Egg eaters aren’t the only threat to eggs and young. Some birds dump or lay eggs in the nests of other birds. Splotched, spotted, or streaked eggs might help individual birds recognize their own eggs and reject eggs that don’t match them. So why don’t Canada geese, which egg-dump, lay patterned or marked eggs? In this case, non-parental eggs probably don’t impact the survivability of parental eggs. Canada geese are precocial, so young require less parental investment once the eggs hatch. They also don’t stay in the nest very long, so an egg dumped at the wrong time won’t survive.

Egg Shapes

Why are eggs shaped the way they are? Peregrine falcons, Bald eagles, and Red-tailed hawks lay differently colored eggs, but the eggs of all three species are elliptical or oval in shape. We used to think that egg shape was influenced by clutch size, egg stacking, calcium availability, and/or ‘the roll factor’ – i.e., heavily tapered eggs roll in a tight circle instead of rolling off ledges. But in 2017, Professor Mary Caswell Stoddard and her team found that the shape of an egg correlates with the hand-wing index, a measure of the shape of the wing. Fast, frequent flyers have longer, narrower, pointier wings and longer, narrower, pointier eggs. Slower, less-frequent fliers have shorter, broader, more rounded wings, and shorter, broader, more rounded eggs.

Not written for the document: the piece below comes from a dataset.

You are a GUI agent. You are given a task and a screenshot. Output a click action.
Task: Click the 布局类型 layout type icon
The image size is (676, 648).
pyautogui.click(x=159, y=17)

Why would flying ability influence an egg’s shape? The maximum size or width of a stretched oviduct is constrained by a bird’s body size. Faster, frequent flyers have thinner bodies and smaller abdominal cavities relative to slower, less-frequent fliers. Their muscular, streamlined body plans and narrower oviducts can’t accommodate large, round eggs, but their eggs still have to carry enough nutrients to support embryonic development. These birds maximize egg volume by forming elliptical or asymmetrical eggs that can pass through their narrow oviducts while carrying the nutrients that their embryos need to develop and grow.

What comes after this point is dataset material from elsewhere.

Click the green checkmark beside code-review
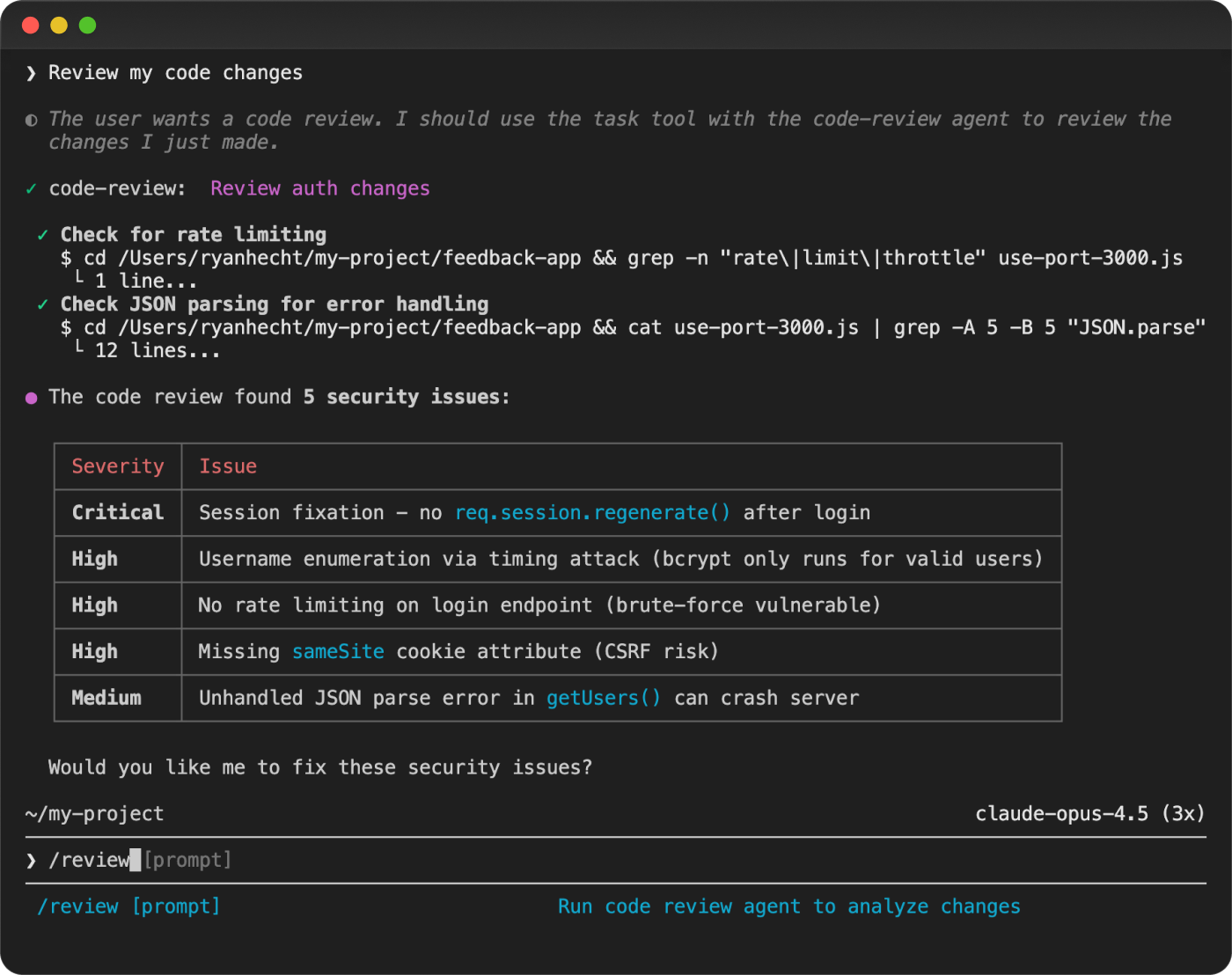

How do birds form asymmetrical eggs? I used to think that eggs were shaped by their stiff outer shells, but it is an egg’s inner membrane that determines its shape. Birds that form elliptical or asymmetrical eggs lay down a membrane that is thicker on the big end and thinner on the pointy end. As an egg moves through a bird’s oviduct prior to eggshell development, the thinner end is squeezed and elongated to produce an asymmetrical egg.

It’s all about survival

In short, egg colors and shapes are all about survival. Factors influencing individual and species-level survival might include health (healthier birds tend to lay more vibrant eggs), resource availability, metabolic cost, the need to hide from predators, the need to identify one’s own eggs, and the shape imposed on an egg by the parent bird’s body plan. Over tens of thousands of years, the birds that survive pass their traits, including egg color and shape, down to the next generation. Like so much else in a bird’s life, the color and shape of its eggs have a story to tell.